- The input -

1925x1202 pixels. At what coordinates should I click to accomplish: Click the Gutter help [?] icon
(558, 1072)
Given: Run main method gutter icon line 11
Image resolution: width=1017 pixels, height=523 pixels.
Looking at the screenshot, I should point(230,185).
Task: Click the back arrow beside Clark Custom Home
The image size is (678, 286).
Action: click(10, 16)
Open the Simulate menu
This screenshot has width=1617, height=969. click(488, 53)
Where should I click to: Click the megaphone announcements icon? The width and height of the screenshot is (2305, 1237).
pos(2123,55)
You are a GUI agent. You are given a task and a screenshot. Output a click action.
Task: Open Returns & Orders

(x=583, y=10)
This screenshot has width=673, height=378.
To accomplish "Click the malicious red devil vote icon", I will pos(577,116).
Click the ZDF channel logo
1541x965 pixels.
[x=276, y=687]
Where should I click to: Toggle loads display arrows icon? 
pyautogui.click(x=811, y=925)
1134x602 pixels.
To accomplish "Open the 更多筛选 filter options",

- To do -
Each line of the data should be reproduced exactly as it appears.

- Solution -
1925x1202 pixels. At what coordinates should I click to accomplish: Click the Gutter help [?] icon
(558, 1072)
Given: Run main method gutter icon line 11
Image resolution: width=1017 pixels, height=523 pixels.
Looking at the screenshot, I should point(230,185).
Task: Click the back arrow beside Clark Custom Home
The image size is (678, 286).
Action: click(10, 16)
Open the Simulate menu
This screenshot has width=1617, height=969. click(488, 53)
Where should I click to: Click the megaphone announcements icon? The width and height of the screenshot is (2305, 1237).
pos(2123,55)
You are a GUI agent. You are given a task and a screenshot. Output a click action.
Task: Open Returns & Orders

(x=583, y=10)
This screenshot has width=673, height=378.
To accomplish "Click the malicious red devil vote icon", I will pos(577,116).
Click the ZDF channel logo
1541x965 pixels.
[x=276, y=687]
Where should I click to: Toggle loads display arrows icon? 
pyautogui.click(x=811, y=925)
1134x602 pixels.
To accomplish "Open the 更多筛选 filter options",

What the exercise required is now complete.